Not given sufficient attention, however, is the military thread that runs through the aviation examples from the genesis of list making in the crash of a bomber prototype, to the military contractor — Boeing — which is the mother ship of aviation checklists, to Sullenberger himself, who served in the U.S. Air Force for seven years before becoming a commercial pilot. While the trend has shifted in recent years, the cadre of airline pilots has traditionally drawn the great majority of its ranks from the military.

Doctors are not soldiers, however. To be in the armed forces is to learn — and fast! — how to take orders; most physicians are better at giving orders.

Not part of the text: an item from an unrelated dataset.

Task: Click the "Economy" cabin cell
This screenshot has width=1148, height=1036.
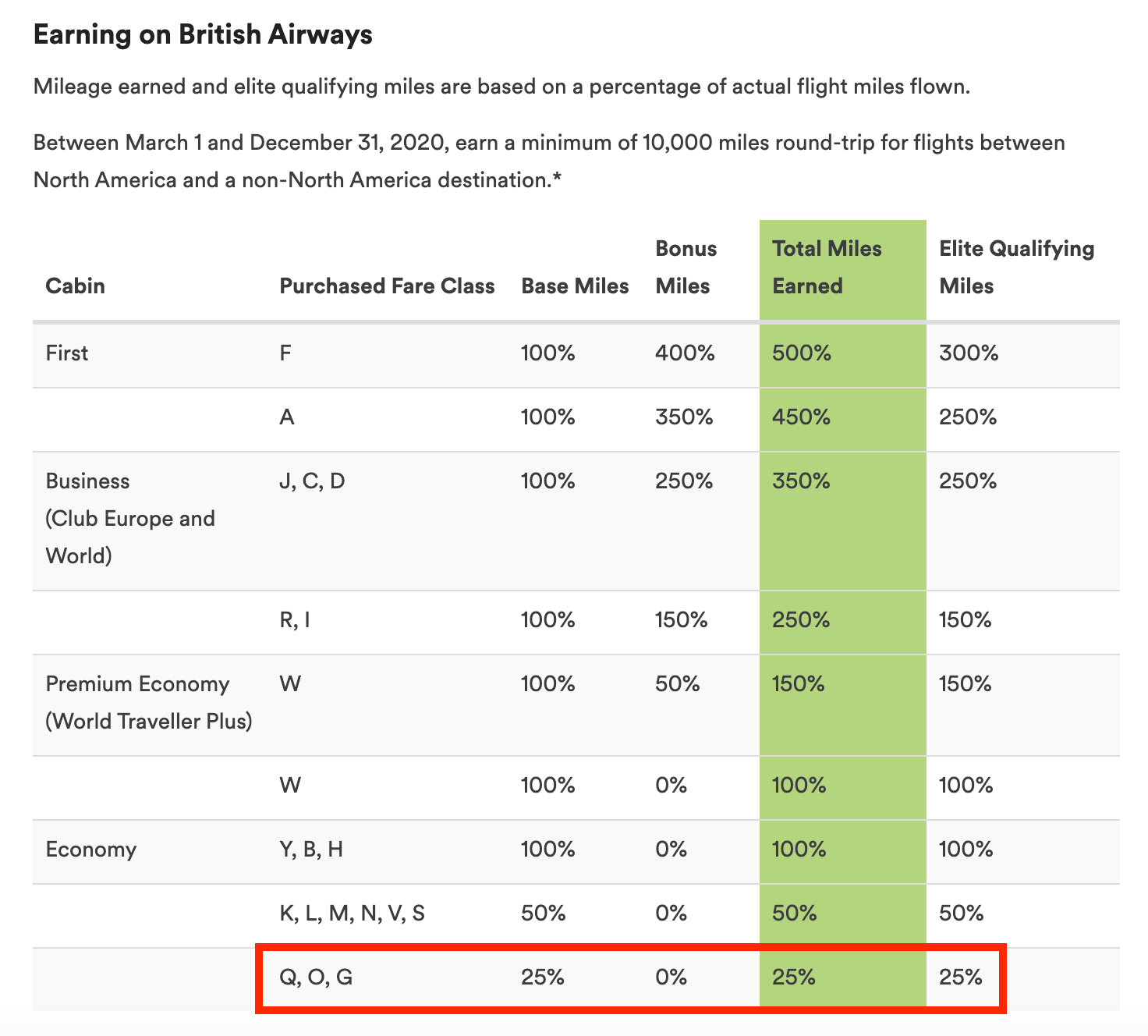Action: [x=90, y=850]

Saving Lives, Saving Money

The U.S. has a medical system based primarily on private insurance provided via employers, which costs more than any other system in the world and fails to cover tens of millions of people. Most of the other advanced industrial countries have universal coverage, in one configuration or another, with lower but still significant costs. China and India, the rising giants, struggle to provide care for vast numbers of people over vast distances, with resources and infrastructure that are growing but still not adequate to the task. Across the globe, providing safer, more efficient, more effective medical care would not only save lives by reducing error, it would also save additional lives by freeing up the money that we now waste on complications that could be greatly reduced.

One of the early projects that Gawande tracks was undertaken first at Detroit’s Sinai-Grace Hospital, then spread across the state of Michigan. It involved a checklist designed to reduce the rate of infections caused by flawed procedures in the insertion of central lines.

“In December 2006, the Keystone Initiative published its findings in a landmark article in the New England Journal of Medicine,” Gawande writes. “Within the first three months of the project, the central line infection rate in Michigan’s ICUs decreased by 66%. Most ICUs — including the ones at Sinai-Grace Hospital — cut their quarterly infection rate to zero. Michigan’s infection rates fell so low that its average ICU outperformed 90% of ICUs nationwide. In the Keystone Initiative’s first eighteen months, the hospitals saved an estimated $175 million in costs and more than 1,500 lives. The successes have been sustained for several years now — all because of a stupid little checklist.”

In the end, Gawande serves here not as the originator of the checklist approach, but as its analyst and advocate, taking us on a journey, telling us a complicated and engaging story, giving us the data: An estimated $175 million in costs and more than 1,500 lives; in a single American state, with a population of roughly 10 million people.

All the obstacles of bureaucracy, ego and culture notwithstanding, if our way of “doing medical business” does not change, this would represent not merely a failure of the market to promote best practices, but an almost incomprehensible moral failure as well.